Серьезные проблемы, как показала СВО, были в военном управлении и подготовке офицеров и контрактников, значительная часть которых уволилась сразу же после начала СВО, в военной инауке и военном образовании – катастрофические процессы. Попытки исправить эти провалы МО и Генштабом были откровенно неудачными, что в ходе СВО проявилось в полной мере. Акцент на этом В.В. Путин сделал в том числе еще и на расширенном итоговом заседании коллегии Минобороны 21 декабря 2020 года, хотя там впервые, пожалуй, было обращено внимание и на развитие военной науки и военного искусства.
Акцент в военном строительстве делался на искусственнгом критерии – «доли военной техники». Примечательно, в частности, сравнение В.В. Путиным качества ВВСТ при СССР и России в разные периоды: «Во времена Советского Союза в Советской армии по силам общего назначения, так называемая современность, количество современных на тот период времени вооружений составляло 54%, по силам общего назначения. По стратегическим, ядерным силам – 65–70%. Это приличный, хороший показатель. В 2000 году уровень современных вооружений по силам общего назначения упал до критически низкого уровня в 12%. А по силам ядерного сдерживания – до 35. … К середине декабря 2020 года доля современных образцов вооружения и техники в войсках России составляет уже более 70%, это по силам общего назначения, а в ядерных силах – 86%».
Взятое вместе, это свидетельствует о кризисе в государственном управлении и правящей элите, когда говорить о системной концепции и стратегии национальной безопасности, совмещающей задачи опережающего развития и защиты нации, еще рано.В частности, когда речь идет о стратегическом планировании, к которому приближаемся крайне медленно. Так, как известно, на первом заседании Госсовета России председатель правительства М. Мишустин заявил о том, что за 2021–2023 годы на реализацию Единого национального плана будет выделено более 39 трлн рублей – по текущему обменному курсу это соответствует почти 530 млрд долларов.
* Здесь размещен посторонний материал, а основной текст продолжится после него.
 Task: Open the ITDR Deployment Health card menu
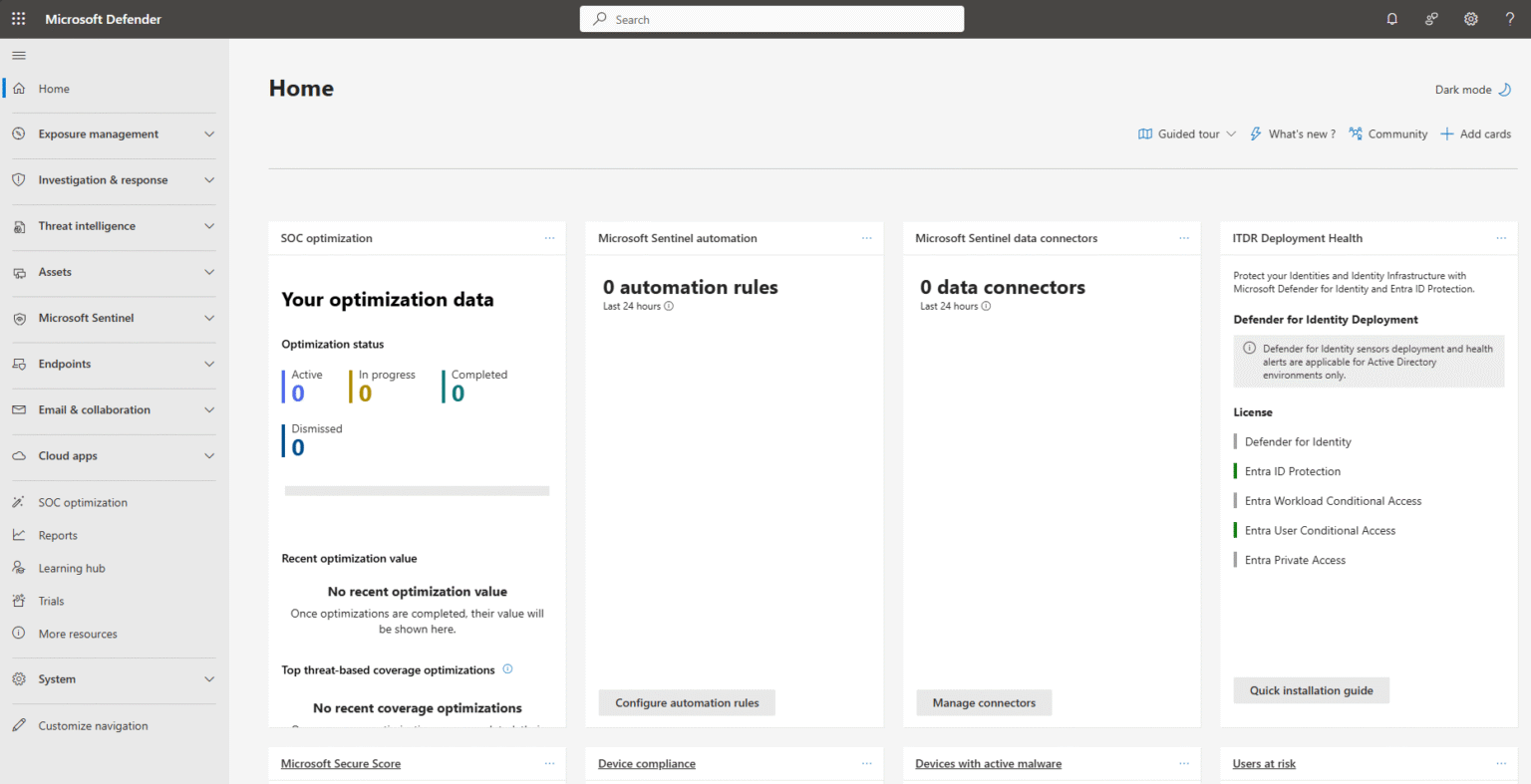point(1501,238)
Учитывая, что расходная часть российского бюджета на тот же период запланирована пока в размере 69,07 трлн. рублей (2021 год – 21,52 трлн, 2022 – 21,88 трлн, 2023 – 25,67 трлн), эти «нацплановые» затраты составят почти 56,5% федерального бюджета. По сути, это означает переход России к плановой экономике «китайского» типа, следствиями чего возможно станут сближение внутреннего уклада двух государств и вероятное укрепление стратегического союза Москвы с Пекином.
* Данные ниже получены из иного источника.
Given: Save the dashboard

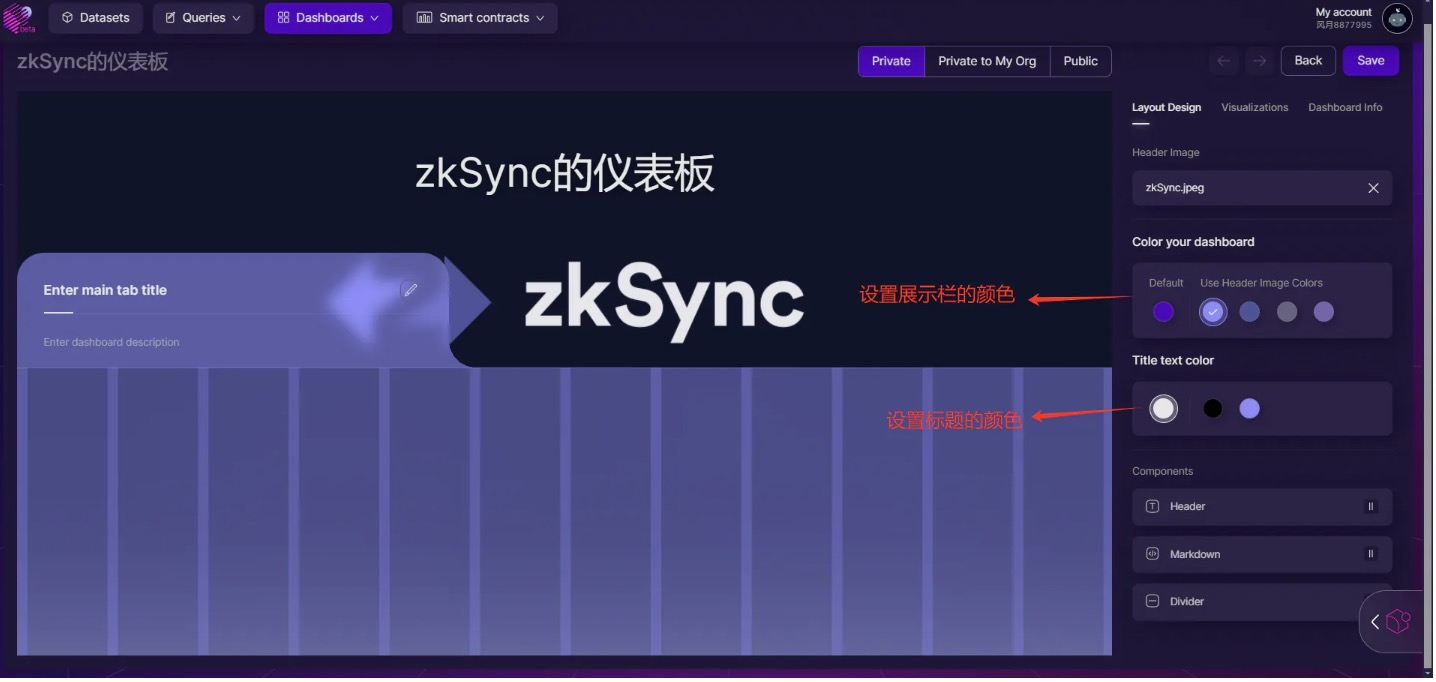Looking at the screenshot, I should 1373,61.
Таким образом, система национальной безопасности, как система обеспечения национального развития и безопасности, России во втором десятилетии нового века всё ещё находится в стадии медленного формирования, а не сознательного опережающего развития. Этот процесс крайне затруднен усилением давления со стороны Запада, которое при последних администрациях Б. Обамы–Д. Трампа–Д. Байдена – приняло характер военно-силовой эскалации, сохранением остатков либеральной экономики, идеологии и оппозиции нынешнему курсу в российском истэблишменте, а также пандемией и общим кризисом в мире, который В.Путин назвал на Давосском форуме «самым сильным кризисом после кризиса 30-х годов».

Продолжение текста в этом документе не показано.